:: REQUIREMENT ::
Render the data as a JSON list of strings, one per line and skipping blank lines, beginning with the line that contains "What do you see at coordinates (1094, 9)" and continuing through the line that contains "move to previous".

== STORED ROWS

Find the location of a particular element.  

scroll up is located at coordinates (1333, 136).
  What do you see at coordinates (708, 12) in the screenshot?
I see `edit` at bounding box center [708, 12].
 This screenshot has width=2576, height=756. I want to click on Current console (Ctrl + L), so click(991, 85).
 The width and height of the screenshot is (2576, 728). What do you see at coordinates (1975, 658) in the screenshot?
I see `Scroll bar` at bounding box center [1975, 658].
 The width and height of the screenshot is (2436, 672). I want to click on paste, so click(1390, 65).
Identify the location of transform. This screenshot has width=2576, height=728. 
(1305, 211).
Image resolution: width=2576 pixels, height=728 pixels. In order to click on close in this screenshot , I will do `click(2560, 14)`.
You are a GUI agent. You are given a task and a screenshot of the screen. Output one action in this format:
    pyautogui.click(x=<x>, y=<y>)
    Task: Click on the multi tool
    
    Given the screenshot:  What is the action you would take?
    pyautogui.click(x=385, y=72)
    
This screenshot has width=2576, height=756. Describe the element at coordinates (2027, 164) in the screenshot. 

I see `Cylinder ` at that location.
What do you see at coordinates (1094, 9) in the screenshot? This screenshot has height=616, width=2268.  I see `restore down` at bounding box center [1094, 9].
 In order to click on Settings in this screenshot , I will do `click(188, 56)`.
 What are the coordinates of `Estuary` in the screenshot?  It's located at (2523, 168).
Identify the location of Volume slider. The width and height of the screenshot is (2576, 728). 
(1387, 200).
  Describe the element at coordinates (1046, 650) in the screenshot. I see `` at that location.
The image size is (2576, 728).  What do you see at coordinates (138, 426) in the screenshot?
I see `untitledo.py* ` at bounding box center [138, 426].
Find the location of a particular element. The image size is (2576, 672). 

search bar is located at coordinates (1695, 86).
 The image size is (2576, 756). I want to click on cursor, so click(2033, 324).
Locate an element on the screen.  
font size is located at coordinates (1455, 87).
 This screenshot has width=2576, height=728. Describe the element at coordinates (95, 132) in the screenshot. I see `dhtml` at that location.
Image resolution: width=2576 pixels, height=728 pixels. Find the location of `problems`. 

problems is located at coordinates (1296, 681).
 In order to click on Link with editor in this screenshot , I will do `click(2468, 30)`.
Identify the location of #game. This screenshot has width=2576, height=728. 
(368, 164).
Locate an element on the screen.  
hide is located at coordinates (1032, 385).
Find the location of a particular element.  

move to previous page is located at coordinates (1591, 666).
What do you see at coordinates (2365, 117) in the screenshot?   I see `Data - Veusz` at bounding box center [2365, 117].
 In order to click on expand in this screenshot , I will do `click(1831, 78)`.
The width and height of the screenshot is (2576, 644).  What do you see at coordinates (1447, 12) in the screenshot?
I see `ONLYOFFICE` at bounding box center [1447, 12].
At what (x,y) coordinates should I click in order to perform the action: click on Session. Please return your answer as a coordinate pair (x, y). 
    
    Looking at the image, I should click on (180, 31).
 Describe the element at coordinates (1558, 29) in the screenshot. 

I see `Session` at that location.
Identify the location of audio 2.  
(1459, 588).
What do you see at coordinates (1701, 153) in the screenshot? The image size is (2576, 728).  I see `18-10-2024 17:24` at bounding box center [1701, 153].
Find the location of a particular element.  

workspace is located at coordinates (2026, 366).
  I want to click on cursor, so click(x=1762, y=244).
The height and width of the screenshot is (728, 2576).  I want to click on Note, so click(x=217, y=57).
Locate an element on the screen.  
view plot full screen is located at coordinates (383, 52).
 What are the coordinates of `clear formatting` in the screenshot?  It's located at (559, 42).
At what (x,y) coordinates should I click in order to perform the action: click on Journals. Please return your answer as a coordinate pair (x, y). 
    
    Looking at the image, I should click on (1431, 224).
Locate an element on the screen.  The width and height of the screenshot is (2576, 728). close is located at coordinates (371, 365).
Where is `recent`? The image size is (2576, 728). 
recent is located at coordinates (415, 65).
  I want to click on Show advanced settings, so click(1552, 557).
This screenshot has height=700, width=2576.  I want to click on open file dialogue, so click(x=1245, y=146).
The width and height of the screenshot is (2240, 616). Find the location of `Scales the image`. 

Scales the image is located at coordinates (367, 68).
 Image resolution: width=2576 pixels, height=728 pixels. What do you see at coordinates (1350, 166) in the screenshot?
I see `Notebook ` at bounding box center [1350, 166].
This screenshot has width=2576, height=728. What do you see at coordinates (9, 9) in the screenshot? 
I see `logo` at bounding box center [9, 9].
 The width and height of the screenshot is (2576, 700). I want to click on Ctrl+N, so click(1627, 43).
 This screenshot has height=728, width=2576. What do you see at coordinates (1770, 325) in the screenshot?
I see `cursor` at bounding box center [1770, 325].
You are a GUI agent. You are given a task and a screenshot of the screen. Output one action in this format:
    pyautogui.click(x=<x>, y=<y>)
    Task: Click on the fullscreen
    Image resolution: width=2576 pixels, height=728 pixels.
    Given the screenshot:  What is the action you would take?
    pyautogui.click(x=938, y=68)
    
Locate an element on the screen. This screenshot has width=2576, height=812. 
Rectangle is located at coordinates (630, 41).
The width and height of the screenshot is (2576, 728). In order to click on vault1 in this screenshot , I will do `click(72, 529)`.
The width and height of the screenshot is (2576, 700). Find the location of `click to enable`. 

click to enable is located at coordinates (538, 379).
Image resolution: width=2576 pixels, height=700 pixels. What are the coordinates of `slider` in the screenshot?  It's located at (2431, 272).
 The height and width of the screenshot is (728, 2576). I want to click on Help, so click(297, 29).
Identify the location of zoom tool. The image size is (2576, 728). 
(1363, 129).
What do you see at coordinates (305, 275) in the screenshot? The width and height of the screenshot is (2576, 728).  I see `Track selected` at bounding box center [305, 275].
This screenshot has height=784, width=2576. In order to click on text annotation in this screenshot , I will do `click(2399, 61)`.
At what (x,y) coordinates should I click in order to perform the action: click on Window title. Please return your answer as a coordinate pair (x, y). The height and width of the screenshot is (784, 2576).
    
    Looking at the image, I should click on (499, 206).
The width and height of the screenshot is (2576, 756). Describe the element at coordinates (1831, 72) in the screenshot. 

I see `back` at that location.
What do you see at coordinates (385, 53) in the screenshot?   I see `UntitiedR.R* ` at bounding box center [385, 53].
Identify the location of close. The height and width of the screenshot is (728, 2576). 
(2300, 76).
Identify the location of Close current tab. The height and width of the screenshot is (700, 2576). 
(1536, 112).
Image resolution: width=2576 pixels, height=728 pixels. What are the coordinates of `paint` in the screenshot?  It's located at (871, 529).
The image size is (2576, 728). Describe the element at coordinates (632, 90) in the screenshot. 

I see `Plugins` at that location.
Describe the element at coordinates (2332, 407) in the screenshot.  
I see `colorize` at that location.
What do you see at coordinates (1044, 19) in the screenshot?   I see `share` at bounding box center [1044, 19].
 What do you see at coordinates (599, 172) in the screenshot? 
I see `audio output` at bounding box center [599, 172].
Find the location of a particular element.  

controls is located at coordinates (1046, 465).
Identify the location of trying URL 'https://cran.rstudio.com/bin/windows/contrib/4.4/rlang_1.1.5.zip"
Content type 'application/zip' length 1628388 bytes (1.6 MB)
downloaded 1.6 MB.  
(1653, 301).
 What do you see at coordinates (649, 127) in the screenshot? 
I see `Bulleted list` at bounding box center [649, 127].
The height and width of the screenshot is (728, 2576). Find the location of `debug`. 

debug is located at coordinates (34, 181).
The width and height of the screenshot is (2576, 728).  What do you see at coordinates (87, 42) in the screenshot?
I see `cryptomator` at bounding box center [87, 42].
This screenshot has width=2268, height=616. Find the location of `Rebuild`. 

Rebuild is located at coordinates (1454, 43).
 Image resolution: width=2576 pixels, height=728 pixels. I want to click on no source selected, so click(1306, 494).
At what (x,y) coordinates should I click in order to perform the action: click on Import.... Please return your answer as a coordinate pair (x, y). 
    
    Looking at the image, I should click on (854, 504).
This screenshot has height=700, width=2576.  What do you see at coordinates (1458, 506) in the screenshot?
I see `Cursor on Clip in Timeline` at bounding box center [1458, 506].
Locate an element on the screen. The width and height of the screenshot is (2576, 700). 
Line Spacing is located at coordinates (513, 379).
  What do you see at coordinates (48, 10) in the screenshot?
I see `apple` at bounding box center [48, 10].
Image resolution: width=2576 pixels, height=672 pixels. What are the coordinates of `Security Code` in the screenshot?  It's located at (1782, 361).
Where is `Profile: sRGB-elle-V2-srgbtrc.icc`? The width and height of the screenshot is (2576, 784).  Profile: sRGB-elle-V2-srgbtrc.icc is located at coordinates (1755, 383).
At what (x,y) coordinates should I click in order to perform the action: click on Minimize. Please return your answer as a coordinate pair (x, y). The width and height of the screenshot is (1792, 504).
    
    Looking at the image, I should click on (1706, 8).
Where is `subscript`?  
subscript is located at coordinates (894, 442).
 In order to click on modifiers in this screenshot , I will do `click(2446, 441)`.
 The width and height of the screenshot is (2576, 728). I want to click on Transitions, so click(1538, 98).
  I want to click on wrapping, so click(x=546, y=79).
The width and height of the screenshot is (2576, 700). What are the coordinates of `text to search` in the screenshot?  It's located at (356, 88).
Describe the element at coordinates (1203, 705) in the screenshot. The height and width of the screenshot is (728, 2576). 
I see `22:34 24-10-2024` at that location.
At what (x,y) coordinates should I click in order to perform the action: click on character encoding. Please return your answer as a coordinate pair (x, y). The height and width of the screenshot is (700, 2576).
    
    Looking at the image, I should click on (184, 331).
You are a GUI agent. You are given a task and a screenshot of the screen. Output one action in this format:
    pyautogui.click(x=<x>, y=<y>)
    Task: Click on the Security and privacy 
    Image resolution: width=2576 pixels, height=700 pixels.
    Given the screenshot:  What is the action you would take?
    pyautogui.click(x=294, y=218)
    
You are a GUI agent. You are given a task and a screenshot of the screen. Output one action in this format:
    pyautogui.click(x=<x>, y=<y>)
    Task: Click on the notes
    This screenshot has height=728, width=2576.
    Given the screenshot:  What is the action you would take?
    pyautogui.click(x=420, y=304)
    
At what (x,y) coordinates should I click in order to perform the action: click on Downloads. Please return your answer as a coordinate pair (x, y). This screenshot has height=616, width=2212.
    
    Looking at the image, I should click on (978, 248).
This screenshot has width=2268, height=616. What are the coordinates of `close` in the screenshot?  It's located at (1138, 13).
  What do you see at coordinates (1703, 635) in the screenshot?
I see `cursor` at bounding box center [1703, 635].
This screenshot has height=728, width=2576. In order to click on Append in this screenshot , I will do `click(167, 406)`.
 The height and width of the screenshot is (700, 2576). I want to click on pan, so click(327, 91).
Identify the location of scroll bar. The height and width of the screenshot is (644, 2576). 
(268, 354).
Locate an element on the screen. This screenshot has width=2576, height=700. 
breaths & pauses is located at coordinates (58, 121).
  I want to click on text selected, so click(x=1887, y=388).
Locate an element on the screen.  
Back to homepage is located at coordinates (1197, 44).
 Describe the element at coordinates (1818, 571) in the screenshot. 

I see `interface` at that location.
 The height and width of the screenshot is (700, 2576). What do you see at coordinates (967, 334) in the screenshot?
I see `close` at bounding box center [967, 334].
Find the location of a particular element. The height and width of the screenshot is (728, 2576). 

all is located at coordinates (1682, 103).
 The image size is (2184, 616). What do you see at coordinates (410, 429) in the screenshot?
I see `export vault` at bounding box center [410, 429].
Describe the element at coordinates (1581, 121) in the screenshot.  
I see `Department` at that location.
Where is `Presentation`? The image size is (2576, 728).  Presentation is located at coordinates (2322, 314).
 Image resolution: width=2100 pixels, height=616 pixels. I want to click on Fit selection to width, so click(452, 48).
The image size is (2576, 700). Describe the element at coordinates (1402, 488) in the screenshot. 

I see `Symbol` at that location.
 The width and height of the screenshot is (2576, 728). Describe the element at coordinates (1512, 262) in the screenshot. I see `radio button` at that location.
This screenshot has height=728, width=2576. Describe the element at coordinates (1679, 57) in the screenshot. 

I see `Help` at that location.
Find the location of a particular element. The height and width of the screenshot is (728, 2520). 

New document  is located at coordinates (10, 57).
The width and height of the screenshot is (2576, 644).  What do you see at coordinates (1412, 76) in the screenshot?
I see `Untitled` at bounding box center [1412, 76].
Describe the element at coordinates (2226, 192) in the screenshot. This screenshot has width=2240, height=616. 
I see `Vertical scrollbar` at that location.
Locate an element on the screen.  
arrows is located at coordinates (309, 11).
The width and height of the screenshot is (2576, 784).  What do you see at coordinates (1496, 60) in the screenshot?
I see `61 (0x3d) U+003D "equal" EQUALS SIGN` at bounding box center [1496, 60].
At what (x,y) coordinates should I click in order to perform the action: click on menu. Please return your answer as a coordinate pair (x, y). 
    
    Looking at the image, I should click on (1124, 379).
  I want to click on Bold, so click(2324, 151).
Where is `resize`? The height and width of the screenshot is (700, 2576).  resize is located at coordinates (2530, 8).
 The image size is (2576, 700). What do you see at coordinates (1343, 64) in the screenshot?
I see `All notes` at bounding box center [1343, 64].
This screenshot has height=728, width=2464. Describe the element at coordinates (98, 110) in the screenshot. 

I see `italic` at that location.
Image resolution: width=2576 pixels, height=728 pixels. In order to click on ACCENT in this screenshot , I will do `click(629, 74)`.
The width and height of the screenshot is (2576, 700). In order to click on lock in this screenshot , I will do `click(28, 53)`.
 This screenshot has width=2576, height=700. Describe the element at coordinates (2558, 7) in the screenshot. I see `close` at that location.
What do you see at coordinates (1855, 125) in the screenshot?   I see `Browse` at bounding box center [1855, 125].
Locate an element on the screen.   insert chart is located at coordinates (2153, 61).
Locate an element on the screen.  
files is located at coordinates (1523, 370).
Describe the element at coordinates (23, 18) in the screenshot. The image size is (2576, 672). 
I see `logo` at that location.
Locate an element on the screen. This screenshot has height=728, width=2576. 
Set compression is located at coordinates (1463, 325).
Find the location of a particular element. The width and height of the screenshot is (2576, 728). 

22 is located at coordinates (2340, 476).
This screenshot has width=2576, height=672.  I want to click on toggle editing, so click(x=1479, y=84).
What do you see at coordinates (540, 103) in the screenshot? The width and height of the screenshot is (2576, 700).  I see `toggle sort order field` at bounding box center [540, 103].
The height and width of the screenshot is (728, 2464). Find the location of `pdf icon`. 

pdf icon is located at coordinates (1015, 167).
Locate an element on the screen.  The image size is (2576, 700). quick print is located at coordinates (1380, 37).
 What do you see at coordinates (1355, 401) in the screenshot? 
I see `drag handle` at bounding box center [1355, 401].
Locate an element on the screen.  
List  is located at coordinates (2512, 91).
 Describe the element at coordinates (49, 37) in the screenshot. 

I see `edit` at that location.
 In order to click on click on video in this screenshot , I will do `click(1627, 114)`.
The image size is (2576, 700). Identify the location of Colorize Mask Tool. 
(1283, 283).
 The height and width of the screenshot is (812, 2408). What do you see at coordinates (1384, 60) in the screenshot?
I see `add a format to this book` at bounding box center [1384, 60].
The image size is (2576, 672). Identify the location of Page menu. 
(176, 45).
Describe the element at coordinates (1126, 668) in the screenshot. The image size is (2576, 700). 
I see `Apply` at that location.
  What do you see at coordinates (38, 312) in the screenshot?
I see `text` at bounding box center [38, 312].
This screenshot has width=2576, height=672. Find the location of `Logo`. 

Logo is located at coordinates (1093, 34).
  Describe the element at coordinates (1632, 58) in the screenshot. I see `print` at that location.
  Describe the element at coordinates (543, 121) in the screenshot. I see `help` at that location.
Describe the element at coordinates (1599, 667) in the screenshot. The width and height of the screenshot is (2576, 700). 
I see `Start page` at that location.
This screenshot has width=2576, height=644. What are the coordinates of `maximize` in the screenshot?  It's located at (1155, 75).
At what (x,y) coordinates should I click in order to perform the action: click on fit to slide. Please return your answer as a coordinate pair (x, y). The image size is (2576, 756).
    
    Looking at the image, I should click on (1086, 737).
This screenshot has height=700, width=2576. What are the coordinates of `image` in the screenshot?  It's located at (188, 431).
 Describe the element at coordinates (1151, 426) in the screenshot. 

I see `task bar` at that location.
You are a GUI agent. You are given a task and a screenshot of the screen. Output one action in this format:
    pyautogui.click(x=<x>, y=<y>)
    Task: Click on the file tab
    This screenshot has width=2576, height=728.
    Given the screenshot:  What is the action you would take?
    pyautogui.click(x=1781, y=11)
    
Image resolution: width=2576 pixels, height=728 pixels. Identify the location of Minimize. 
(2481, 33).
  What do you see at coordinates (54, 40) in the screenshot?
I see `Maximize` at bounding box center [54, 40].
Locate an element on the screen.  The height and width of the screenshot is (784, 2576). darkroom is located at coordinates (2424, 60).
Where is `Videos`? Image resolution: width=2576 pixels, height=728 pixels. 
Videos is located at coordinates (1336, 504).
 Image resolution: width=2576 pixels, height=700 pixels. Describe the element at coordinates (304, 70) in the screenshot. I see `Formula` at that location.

====

:: WRITTEN REPLY ::
[
  "What do you see at coordinates (1094, 9) in the screenshot? This screenshot has height=616, width=2268.  I see `restore down` at bounding box center [1094, 9].",
  " In order to click on Settings in this screenshot , I will do `click(188, 56)`.",
  " What are the coordinates of `Estuary` in the screenshot?  It's located at (2523, 168).",
  "Identify the location of Volume slider. The width and height of the screenshot is (2576, 728). ",
  "(1387, 200).",
  "  Describe the element at coordinates (1046, 650) in the screenshot. I see `` at that location.",
  "The image size is (2576, 728).  What do you see at coordinates (138, 426) in the screenshot?",
  "I see `untitledo.py* ` at bounding box center [138, 426].",
  "Find the location of a particular element. The image size is (2576, 672). ",
  "search bar is located at coordinates (1695, 86).",
  " The image size is (2576, 756). I want to click on cursor, so click(2033, 324).",
  "Locate an element on the screen.  ",
  "font size is located at coordinates (1455, 87).",
  " This screenshot has width=2576, height=728. Describe the element at coordinates (95, 132) in the screenshot. I see `dhtml` at that location.",
  "Image resolution: width=2576 pixels, height=728 pixels. Find the location of `problems`. ",
  "problems is located at coordinates (1296, 681).",
  " In order to click on Link with editor in this screenshot , I will do `click(2468, 30)`.",
  "Identify the location of #game. This screenshot has width=2576, height=728. ",
  "(368, 164).",
  "Locate an element on the screen.  ",
  "hide is located at coordinates (1032, 385).",
  "Find the location of a particular element.  ",
  "move to previous page is located at coordinates (1591, 666)."
]